New Leaders for Montgomery, Prince George's
The Prince George's County Council elected David Harrington (D-Cheverly) chairman yesterday, and the Montgomery County Council selected Michael Knapp (D-Upcounty) to serve as its president.
Harrington, 53, immediately moved to restructure Prince George's council committees to focus on economic development and health-care issues. He also said he would spend his year-long term forging new partnerships between government and nonprofit groups in the county, including possibly setting up an incubator to help local charities grow.
"I think there's a nonprofit voice out there that's just not prominent in our social dialogue," he said. "We have to begin to engage them, and we have to show the region that we do have a credible nonprofit infrastructure that's worthy of investing in."

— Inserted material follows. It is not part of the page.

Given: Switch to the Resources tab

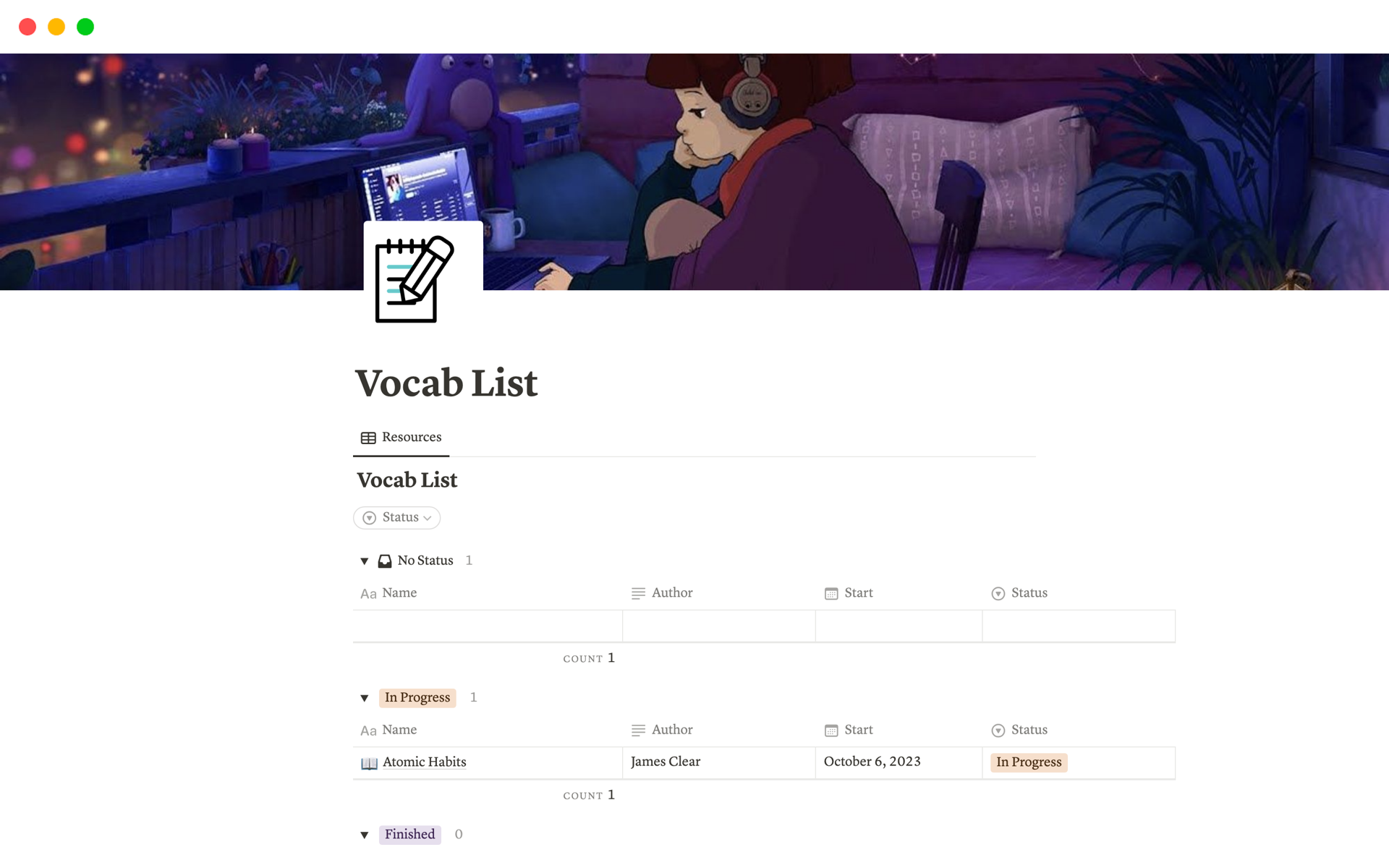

In Montgomery, Knapp, 41, who was first elected to the council in 2002, told a standing-room-only crowd that the county is "struggling with our growing pains" and must ensure that the government is living up to residents' "high expectations."
"Given our current success, we sometimes forget to ask ourselves what we need to do to keep improving," Knapp said. "That's tough medicine for a county that considers itself great and ahead of the curve."

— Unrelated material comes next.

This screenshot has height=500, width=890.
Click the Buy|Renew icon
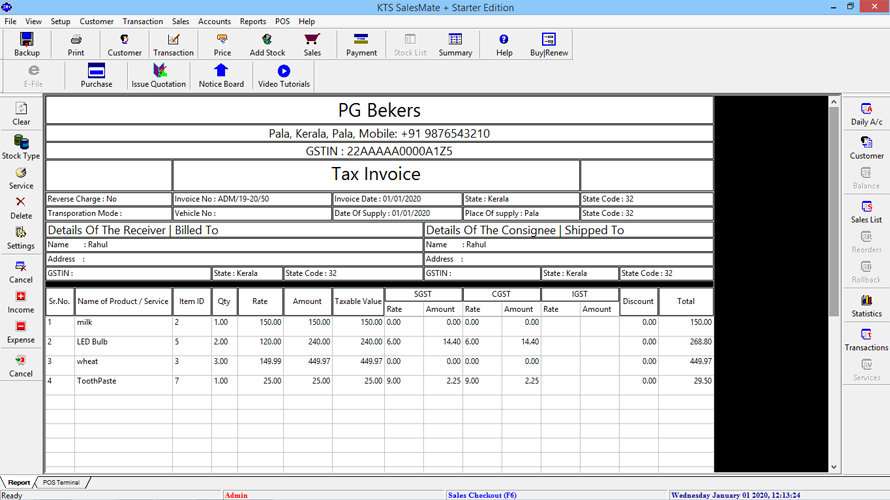point(548,44)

Knapp succeeds Marilyn Praisner (D-Eastern County), whose one-year term ended as she was recovering from a car accident. Praisner returned home yesterday after two weeks in the hospital. Council member Phil Andrews (D-Gaithersburg-Rockville), who was first elected in 1998, was tapped as vice president.

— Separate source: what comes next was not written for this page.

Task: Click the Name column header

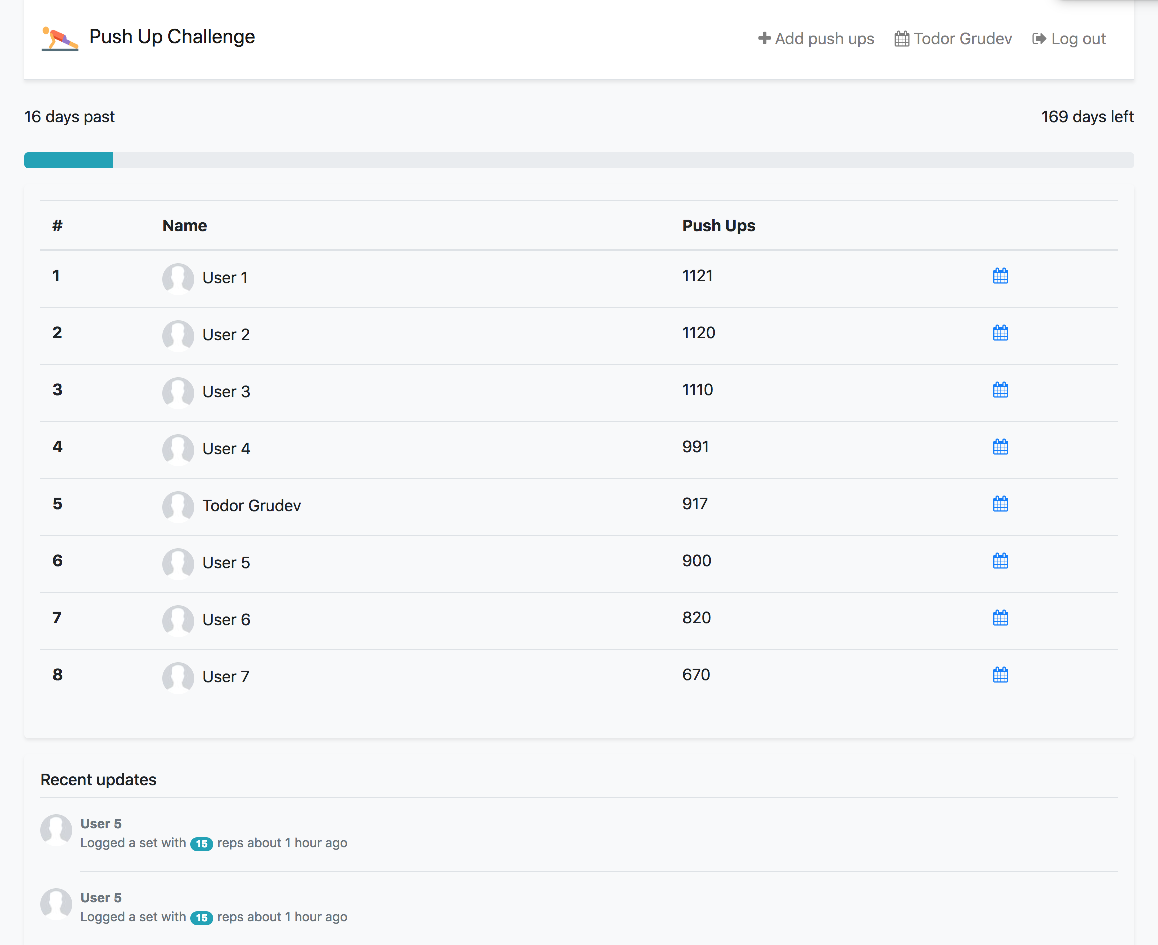Action: point(184,226)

Harrington, who was the mayor of Bladensburg before he was elected to the County Council in 2002, replaces Camille Exum (D-Seat Pleasant) as the leader of the nine-member Prince George's council. The council elected Marilynn Bland (D-Clinton) as its vice chairman.
Harrington said the council will meet more frequently as the Board of Health and might hold hearings to discuss access to health care. He applauded the General Assembly for agreeing to provide $50 million in funding for the county's financially troubled hospital system if political leaders agree on a solution for its long-term health. He said he was optimistic negotiations between state and local leaders will result in a plan.